Relaxation Days... Don't forget to cut yourself some slack.

    With Spring break in full swing for the Spring 2020 semester at OTIS, I decided to cut myself a little slack and do something I hadn't done in many years, a tradition I had developed back in my first years as an undergrad 10 years ago, in where I'd marathon a string of old movies to take my mind off of things.
   I still remember being introduced to that magical world of the early to mid twentieth century as a millennial, absorbed by the artistic quality, time and attention, and overall care taken to presenting a motion picture product to the masses. Around the time of watching what instantly became my new favorite film (and still is) "On the Waterfront." I realized that up until that point I didn't even know what movies were, or what kind of experience they could be. And thus was an early crucial step in my journey to discovering the human race, and finding my own personal way of identifying with it.
    Movies today are not really works of art, so much as they are 2 hour commercials for current actors they are trying to promote. They just videotape these cute people saying cute lines and hope that their cuteness will carry over into the next film they do. There's no art to the execution any more.

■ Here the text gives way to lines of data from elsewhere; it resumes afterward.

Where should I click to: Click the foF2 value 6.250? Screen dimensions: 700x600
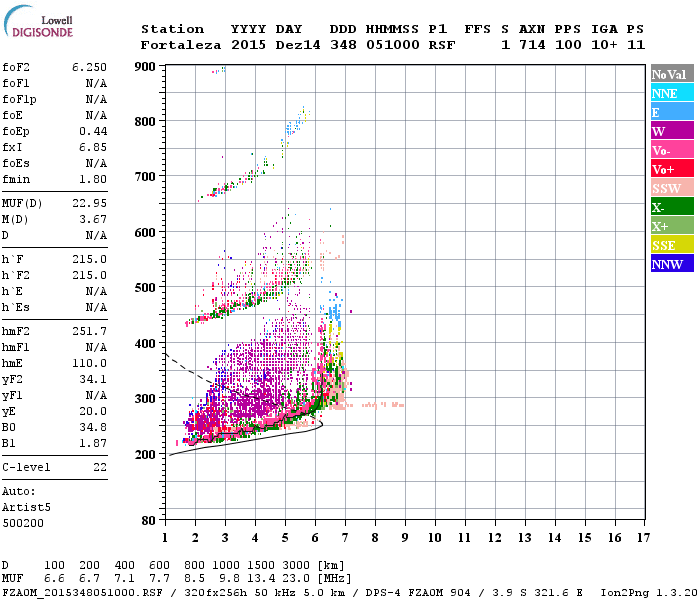coord(89,67)

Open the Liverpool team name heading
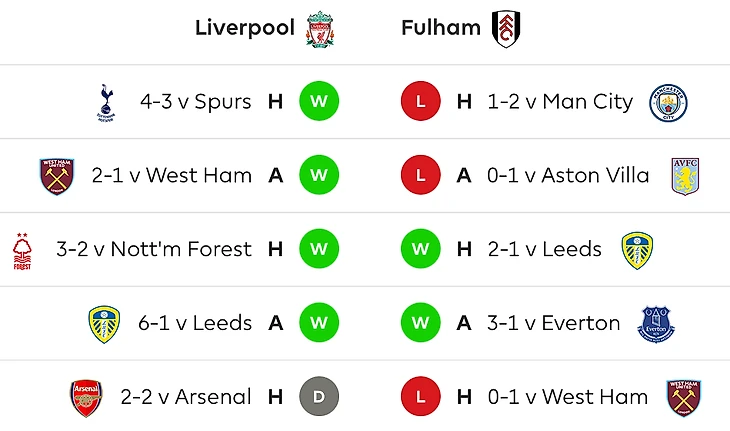[x=246, y=28]
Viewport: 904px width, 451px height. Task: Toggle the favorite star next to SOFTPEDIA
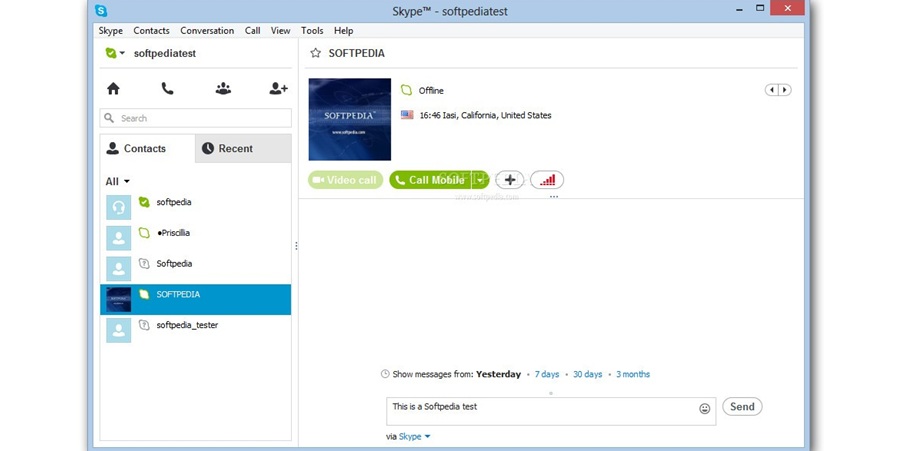click(x=316, y=53)
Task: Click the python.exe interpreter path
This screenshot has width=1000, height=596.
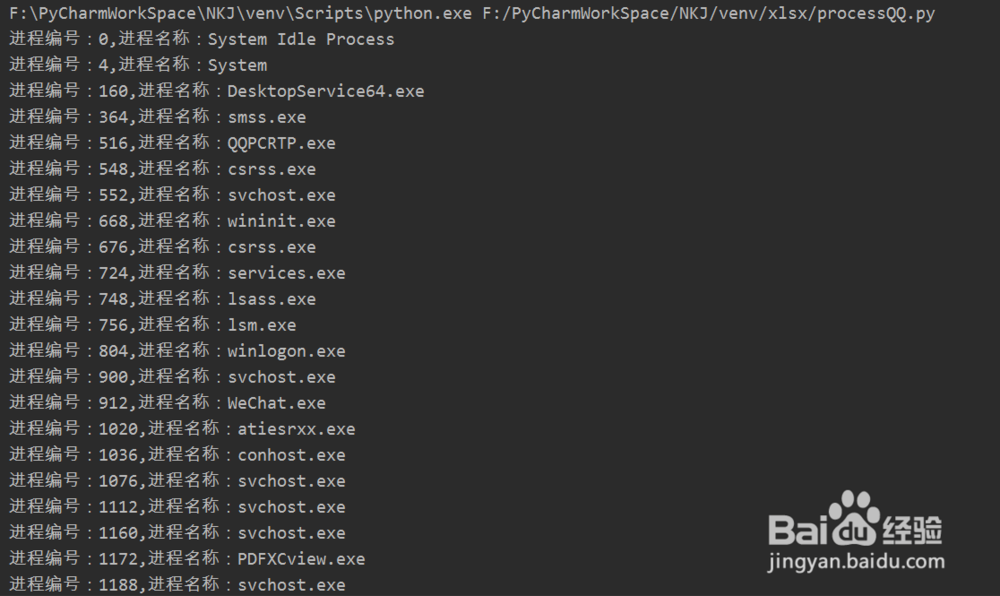Action: tap(240, 13)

   Sitting on that lone couch in that leisure room at the Cal State University Channel Islands student hub, just off campus, with titles I'd checked out from the library or Blockbuster (yes, that was still a thing when I was in college) I'd felt as though I'd journeyed down into the catacombs of an ancient city below our own, with a torch lighting the way as I ventured through ancient ruins of a marvelous civilization that none had yet discovered, and thus putting our modern day society into perspective.
    So out of nowhere, on a whim, I decided I wanted to take a break from the OTIS workload, the stresses of creating and promoting, and give myself another marathon to take my mind off of things; those assignments, those teachers, those peers, that curriculum, ugh...

    So I decided to check out a series of Ingrid Bergman movies, to calm myself down. I've never been one for celebrity crushes, as that is mostly a girl thing, but if I were to break the rules, it would definitely be for her. Wow.
     It's not just that she's beautiful, or a great actress, I actually have that cheesy fanboy feeling of knowing that we were meant to find each other. (That's right, guys can have that feeling too, so there.)
   Her acting feels familiar to me, and reminds me of the impulse that drives the things I make, to the point where I feel like she's performing just for me, or at least, for guys like me, to make sure we stay motivated and don't give up.
   I saw "Anastasia", and gushed over her as the royalty she is to me. I would have been okay just being a servant in her house. 
   I saw "Joan of Arc", and loved her even in the medieval clothes, bobbed haircut get up. (A particular line from the final scene where she is burned at the stake, that "All the men involved in her punishment, trial and sentence, who executed her, will only be remembered BECAUSE of their involvement with her." or something to that effect. Like, even if they had the upper hand right here and now, she will have the upper hand for eternity.)
  Then there was "The Inn of the Sixth Happiness" where she escorts some Chinese refugee children through the wilderness while on the run from Japanese soldiers during the WWII era. Very dramatic.
 
And there was the film "Indiscreet" with good ol' Cary Grant as the love interest. That sort of thing is very much what you'd call a "chick flick," which I'm not normally into, but since it was HER, and not some other actress, I was able to maintain focus.
   Then of course, just yesterday, I saw "Gaslight." Which is every bit the classic it deserves to be. I was out and about today, running errands and doing things, thinking about it still, like: "Woah, that movie was just its own kind of experience. It didn't have a genre or category, and the script didn't have any predictable, overused tropes that gave it away. It had also been a while since I'd seen Joseph Cotten in a film as well. His laid back coolness and not too over-indulged delivery is always a delight.
    This is one of the mental exercises I'm performing that I discovered I needed while at Pratt. Something in your life that reminds you of who you are, and what drives you, as you spend your days getting mixed in with strangers from all over, like in the workplace, or social circles, or graduate school. Ingrid Bergman represents something that truly makes me feel a sense of destiny in this world, and I don't care how corny it sounds, I'm sticking with it, so there.